Speaker
Description
This work proposes a novel reconfigurable architecture for reducing the latency of JEDI-net, a Graph Neural Network (GNN) based algorithm for jet tagging in particle physics, which achieves state-of-the-art accuracy. Accelerating JEDI-net is challenging since low latency is requited to potentially deploy the network on the online event selection systems at the CERN Large Hadron Collider. This presentation proposes a custom code transformation with strength reduction for matrix multiplication operations which avoids the costly multiplication of the adjacency matrix with the input feature matrix.
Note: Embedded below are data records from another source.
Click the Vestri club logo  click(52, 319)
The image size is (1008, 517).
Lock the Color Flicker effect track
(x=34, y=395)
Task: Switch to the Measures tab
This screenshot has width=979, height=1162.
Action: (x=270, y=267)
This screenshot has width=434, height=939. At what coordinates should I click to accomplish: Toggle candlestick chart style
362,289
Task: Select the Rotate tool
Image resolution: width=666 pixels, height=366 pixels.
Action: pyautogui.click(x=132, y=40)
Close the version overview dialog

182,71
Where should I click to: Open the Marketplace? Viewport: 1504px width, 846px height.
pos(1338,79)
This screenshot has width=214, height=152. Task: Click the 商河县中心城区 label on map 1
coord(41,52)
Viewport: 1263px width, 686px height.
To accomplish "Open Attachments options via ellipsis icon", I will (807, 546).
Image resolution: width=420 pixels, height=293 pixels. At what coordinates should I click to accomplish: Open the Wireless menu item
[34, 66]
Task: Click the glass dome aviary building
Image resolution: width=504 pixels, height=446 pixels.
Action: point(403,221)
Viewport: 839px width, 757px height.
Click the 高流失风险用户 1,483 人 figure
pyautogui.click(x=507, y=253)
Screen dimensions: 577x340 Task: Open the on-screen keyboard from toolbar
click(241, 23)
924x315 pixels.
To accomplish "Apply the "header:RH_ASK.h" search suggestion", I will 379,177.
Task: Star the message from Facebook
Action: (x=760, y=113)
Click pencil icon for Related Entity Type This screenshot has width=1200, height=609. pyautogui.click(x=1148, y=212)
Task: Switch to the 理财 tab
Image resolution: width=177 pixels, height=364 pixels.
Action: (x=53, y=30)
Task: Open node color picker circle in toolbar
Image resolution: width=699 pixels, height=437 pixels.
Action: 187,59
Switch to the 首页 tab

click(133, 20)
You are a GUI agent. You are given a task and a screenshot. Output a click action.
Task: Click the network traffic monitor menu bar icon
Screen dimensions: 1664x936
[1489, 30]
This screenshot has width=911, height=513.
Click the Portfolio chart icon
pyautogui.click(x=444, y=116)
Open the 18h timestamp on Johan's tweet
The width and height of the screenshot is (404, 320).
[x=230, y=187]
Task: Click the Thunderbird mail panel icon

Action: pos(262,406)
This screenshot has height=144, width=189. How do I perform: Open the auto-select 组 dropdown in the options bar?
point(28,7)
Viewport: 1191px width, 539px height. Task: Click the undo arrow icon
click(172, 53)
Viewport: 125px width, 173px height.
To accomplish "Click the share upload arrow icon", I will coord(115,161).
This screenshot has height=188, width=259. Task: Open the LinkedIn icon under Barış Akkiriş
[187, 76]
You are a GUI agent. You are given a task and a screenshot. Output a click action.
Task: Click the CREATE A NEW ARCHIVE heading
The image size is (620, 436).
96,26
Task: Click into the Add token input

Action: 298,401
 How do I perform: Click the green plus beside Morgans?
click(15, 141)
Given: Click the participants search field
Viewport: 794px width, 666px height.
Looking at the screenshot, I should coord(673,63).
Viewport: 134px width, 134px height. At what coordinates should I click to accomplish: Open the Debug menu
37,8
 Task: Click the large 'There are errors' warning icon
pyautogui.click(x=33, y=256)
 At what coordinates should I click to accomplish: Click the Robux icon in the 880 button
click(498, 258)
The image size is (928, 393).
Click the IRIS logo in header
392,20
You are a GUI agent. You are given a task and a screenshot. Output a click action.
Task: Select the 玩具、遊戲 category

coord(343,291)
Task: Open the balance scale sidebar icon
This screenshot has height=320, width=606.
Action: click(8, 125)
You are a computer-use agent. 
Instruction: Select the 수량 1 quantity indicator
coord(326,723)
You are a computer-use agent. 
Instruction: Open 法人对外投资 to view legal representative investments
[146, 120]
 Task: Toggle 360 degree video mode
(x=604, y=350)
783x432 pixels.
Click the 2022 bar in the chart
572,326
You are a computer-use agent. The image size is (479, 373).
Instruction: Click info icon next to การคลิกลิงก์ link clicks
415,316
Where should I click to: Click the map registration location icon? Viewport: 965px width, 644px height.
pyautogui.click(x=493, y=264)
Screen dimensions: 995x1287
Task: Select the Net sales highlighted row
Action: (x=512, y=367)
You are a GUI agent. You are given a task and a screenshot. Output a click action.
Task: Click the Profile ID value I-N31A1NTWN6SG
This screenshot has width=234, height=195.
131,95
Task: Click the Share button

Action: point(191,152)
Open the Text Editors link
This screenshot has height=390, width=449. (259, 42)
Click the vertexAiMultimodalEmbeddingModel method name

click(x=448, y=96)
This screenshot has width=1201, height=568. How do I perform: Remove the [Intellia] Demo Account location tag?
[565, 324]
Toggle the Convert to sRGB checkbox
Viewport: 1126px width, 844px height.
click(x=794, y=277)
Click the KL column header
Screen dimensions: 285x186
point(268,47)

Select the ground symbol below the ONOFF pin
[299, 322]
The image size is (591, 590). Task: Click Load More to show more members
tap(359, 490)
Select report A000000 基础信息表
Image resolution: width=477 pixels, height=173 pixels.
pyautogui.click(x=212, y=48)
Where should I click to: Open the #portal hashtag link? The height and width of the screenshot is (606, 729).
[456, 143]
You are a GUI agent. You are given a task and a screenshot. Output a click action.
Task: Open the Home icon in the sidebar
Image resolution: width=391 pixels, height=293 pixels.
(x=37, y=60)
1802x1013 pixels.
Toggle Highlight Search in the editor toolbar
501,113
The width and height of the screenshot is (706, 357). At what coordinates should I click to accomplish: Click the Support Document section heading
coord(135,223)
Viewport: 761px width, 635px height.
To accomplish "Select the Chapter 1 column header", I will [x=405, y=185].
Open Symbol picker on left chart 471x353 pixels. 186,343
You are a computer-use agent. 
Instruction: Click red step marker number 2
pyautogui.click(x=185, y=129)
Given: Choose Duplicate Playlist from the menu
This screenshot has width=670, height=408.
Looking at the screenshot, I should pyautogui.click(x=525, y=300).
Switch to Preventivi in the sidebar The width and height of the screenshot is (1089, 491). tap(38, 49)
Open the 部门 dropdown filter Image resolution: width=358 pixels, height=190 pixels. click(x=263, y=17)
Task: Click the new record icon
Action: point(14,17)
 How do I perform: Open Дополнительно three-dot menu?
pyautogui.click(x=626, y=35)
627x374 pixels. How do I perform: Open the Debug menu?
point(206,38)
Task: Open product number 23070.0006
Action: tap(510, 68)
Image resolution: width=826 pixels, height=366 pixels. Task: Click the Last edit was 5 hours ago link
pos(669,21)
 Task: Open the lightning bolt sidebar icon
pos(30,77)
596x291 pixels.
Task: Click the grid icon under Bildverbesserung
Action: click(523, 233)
It exploits sparsity patterns as well as binary adjacency matrices, and avoids irregular memory access, leading to a reduction in latency and improvement of hardware efficiency. We also introduce an outer-product based matrix multiplication approach which is enhanced by the strength reduction for low-latency design. Furthermore, a customizable template for this architecture has been designed and open-sourced, which enables the generation of low-latency FPGA designs with efficient resource utilization using high-level synthesis tools. Evaluation results show that our FPGA implementation is up to 9.5 times faster and consumes up to 6.5 times less power than a GPU implementation. Moreover, the throughput and latency of our FPGA design is sufficiently high to enable deployment of JEDI-net in a sub-microsecond, real-time collider trigger system, enabling it to benefit from improved accuracy.